(Data extract)

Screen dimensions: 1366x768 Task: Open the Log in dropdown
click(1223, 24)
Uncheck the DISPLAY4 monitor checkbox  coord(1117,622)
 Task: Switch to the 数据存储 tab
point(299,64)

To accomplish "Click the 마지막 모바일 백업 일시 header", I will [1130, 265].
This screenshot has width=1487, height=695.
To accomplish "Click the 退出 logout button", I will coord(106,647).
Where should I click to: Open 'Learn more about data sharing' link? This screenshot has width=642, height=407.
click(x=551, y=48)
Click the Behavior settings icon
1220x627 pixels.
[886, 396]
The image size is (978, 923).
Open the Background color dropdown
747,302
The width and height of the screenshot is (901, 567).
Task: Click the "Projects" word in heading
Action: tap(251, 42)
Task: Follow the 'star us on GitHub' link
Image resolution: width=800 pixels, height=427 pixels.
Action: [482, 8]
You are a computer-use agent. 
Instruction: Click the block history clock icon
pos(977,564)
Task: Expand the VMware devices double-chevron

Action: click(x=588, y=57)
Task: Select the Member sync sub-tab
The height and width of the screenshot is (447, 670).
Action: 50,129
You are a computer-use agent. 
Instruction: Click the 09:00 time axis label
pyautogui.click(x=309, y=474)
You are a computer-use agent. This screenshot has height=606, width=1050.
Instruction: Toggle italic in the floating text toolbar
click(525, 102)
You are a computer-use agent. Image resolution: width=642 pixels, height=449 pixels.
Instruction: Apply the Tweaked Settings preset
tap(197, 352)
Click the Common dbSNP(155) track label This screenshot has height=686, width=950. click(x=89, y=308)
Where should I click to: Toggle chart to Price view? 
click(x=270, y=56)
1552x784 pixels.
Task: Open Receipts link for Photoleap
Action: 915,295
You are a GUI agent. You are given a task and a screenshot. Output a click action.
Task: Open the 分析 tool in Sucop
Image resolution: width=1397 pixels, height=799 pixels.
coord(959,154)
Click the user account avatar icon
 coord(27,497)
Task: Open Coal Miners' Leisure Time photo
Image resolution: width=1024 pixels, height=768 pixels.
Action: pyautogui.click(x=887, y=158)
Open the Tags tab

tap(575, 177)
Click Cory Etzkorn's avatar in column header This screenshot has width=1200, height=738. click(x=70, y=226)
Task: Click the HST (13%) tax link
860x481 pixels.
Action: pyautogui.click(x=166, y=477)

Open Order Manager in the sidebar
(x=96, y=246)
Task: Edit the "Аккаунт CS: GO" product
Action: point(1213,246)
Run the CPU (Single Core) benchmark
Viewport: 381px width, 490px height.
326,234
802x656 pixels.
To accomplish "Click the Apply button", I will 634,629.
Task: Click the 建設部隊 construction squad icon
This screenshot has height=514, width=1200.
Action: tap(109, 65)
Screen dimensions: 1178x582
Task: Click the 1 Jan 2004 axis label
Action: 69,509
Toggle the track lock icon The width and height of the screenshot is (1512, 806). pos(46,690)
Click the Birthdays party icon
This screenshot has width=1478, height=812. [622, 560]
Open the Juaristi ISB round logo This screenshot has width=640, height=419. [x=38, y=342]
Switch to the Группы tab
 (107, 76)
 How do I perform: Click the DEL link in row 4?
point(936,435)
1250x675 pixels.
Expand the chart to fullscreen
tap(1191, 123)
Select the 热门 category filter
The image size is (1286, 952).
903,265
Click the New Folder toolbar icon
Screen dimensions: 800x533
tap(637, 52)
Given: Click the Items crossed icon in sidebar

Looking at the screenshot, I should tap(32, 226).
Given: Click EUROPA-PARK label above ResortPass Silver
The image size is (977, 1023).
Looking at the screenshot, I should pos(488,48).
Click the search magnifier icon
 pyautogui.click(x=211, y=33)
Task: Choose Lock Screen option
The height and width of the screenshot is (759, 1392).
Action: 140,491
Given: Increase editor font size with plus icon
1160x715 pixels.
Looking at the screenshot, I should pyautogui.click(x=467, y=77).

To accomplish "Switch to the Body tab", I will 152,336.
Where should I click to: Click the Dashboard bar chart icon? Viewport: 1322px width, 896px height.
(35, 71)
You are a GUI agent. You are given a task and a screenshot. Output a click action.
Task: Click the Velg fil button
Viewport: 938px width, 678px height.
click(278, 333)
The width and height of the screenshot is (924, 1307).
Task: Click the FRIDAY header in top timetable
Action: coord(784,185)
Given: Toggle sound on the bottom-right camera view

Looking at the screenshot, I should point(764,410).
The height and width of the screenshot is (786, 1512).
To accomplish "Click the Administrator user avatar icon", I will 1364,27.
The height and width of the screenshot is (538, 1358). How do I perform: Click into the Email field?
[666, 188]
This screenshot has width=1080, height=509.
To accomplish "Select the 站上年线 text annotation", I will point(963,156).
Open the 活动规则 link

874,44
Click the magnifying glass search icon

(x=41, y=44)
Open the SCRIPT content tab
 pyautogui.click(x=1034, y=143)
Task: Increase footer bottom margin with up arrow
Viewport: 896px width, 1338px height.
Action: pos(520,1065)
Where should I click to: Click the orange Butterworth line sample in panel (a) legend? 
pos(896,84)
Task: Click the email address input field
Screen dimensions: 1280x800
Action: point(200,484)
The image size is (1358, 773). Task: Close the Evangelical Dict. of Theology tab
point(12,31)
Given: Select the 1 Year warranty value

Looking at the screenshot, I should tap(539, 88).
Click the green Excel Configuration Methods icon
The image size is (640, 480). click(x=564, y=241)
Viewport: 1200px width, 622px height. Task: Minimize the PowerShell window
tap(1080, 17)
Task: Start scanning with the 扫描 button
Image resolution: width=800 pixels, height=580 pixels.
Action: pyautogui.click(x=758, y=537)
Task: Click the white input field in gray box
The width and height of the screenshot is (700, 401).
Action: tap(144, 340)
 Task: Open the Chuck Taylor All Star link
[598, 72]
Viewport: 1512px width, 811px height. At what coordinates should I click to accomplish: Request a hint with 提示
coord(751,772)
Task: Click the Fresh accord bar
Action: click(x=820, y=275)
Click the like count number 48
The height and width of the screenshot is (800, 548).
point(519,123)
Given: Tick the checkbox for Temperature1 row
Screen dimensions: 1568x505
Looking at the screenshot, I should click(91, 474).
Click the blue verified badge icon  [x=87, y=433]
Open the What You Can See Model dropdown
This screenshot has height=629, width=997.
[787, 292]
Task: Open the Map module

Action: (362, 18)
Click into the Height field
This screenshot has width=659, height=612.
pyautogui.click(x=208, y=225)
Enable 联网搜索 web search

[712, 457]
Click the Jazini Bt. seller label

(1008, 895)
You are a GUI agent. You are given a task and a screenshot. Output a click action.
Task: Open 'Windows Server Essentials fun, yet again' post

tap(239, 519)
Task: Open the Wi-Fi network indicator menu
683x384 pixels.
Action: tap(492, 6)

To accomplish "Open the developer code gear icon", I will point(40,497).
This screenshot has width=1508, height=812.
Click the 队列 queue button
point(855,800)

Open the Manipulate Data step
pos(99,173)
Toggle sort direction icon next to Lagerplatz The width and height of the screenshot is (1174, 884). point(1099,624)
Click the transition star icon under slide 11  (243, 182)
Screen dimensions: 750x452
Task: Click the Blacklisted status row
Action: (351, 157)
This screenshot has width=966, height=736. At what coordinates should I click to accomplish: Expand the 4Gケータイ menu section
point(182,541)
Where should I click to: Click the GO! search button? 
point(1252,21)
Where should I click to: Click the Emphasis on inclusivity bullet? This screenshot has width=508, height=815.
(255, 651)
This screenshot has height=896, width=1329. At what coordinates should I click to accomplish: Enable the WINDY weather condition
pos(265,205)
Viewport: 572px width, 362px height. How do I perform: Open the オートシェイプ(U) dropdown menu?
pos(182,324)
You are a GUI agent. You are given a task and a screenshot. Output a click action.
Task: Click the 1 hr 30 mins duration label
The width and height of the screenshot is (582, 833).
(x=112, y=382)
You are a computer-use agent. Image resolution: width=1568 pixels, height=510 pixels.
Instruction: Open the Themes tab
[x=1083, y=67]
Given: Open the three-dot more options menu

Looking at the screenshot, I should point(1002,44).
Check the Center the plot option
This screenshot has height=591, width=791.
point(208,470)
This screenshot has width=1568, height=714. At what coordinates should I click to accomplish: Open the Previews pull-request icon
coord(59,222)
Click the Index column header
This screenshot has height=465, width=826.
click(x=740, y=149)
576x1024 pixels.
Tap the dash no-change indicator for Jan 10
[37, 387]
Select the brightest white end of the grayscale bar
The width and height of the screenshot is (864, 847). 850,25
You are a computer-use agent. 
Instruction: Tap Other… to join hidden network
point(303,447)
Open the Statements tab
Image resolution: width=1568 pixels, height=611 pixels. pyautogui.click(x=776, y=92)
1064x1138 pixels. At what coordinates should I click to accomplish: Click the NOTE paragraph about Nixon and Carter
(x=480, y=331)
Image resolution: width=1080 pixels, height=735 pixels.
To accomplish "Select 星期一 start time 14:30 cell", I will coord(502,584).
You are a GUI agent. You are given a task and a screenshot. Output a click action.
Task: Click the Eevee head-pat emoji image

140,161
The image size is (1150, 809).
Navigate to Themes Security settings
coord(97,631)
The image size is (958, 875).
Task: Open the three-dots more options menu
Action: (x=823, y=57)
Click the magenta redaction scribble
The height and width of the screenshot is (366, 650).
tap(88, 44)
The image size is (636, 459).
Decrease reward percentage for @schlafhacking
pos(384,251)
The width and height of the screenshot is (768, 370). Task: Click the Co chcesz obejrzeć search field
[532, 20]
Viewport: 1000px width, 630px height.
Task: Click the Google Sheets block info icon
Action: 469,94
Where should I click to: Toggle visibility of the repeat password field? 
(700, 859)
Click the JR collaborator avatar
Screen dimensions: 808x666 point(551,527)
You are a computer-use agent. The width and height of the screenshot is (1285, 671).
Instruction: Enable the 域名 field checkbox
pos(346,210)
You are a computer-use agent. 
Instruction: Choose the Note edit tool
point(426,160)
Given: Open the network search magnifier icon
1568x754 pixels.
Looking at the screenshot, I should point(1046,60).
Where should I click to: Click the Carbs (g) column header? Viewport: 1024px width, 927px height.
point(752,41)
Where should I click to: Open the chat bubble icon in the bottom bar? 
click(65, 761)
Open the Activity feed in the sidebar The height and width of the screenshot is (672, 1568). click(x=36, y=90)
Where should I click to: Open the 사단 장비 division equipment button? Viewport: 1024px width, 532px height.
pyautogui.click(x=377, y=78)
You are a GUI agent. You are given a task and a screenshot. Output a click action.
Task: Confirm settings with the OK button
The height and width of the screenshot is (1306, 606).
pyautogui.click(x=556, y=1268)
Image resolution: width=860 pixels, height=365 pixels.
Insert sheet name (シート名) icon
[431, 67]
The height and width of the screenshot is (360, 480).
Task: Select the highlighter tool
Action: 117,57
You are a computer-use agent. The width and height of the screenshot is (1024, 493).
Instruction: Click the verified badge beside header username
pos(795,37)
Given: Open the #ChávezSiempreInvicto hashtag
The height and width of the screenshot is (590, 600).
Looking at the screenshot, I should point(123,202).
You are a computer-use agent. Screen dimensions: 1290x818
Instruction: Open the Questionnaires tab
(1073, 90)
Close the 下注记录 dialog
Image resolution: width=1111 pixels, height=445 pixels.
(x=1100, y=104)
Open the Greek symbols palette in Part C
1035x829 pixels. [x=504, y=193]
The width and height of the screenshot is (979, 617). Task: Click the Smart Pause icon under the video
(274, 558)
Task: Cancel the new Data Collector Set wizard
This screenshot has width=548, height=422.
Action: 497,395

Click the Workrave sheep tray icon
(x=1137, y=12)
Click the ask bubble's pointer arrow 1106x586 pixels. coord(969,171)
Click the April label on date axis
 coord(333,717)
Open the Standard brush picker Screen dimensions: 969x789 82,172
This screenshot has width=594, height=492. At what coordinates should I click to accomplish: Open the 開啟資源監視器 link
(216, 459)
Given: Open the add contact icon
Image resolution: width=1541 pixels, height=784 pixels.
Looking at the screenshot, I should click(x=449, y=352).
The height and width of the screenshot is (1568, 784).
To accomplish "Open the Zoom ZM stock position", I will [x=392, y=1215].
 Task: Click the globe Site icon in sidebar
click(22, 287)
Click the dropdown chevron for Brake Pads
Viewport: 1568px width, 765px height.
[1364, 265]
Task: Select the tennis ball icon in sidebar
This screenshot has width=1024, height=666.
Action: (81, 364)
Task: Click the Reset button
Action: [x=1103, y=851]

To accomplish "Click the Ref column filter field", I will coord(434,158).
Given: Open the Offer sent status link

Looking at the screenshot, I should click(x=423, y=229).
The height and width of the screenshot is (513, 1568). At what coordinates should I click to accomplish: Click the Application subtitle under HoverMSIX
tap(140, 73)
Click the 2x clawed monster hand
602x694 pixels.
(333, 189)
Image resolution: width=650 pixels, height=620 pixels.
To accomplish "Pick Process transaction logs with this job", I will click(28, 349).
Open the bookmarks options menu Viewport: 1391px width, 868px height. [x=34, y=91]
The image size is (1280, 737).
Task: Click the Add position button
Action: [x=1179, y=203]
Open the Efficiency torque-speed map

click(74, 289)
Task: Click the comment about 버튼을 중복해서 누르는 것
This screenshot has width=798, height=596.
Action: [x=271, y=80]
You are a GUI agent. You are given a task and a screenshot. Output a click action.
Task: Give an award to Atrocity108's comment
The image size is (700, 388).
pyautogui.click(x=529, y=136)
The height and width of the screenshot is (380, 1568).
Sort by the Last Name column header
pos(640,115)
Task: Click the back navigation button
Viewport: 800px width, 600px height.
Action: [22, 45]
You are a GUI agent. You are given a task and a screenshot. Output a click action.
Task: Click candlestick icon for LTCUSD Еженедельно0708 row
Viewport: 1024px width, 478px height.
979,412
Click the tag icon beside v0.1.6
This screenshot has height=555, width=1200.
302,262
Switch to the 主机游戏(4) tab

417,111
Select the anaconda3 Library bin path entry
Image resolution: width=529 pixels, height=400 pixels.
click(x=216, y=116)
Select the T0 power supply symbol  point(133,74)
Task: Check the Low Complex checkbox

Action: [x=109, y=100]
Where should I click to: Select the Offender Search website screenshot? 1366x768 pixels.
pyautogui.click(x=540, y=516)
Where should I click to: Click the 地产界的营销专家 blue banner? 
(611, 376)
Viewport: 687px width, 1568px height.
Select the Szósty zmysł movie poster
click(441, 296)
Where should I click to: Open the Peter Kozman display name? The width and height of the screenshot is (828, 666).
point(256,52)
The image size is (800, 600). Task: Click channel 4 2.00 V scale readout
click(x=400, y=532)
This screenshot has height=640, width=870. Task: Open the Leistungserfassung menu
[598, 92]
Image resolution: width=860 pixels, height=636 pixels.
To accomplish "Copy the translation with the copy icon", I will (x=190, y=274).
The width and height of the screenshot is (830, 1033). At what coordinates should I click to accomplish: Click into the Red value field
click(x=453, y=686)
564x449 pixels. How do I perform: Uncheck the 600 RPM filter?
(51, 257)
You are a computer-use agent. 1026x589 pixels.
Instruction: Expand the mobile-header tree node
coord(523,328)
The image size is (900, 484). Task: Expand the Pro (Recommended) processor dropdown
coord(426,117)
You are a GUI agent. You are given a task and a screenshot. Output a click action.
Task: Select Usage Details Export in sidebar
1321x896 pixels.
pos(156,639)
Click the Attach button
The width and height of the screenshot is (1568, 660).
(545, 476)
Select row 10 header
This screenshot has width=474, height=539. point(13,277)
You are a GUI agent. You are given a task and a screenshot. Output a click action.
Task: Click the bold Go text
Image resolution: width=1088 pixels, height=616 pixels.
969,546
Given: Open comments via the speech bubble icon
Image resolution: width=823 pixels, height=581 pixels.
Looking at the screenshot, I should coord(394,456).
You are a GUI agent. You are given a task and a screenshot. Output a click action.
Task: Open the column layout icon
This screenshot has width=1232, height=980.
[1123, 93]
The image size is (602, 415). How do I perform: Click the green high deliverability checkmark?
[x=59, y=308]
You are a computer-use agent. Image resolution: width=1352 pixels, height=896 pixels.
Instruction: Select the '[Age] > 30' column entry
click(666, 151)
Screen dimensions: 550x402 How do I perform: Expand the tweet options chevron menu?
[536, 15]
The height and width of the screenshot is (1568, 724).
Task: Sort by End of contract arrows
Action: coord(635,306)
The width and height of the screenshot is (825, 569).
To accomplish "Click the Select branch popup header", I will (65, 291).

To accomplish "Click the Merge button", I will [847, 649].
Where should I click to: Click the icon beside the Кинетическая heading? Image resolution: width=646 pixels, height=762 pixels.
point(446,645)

(End Data extract)

**Work instruction**
The expected answer is each line of the records above that includes the string "track".

**The completed task**
Click the Common dbSNP(155) track label This screenshot has height=686, width=950. click(x=89, y=308)
Toggle the track lock icon The width and height of the screenshot is (1512, 806). pos(46,690)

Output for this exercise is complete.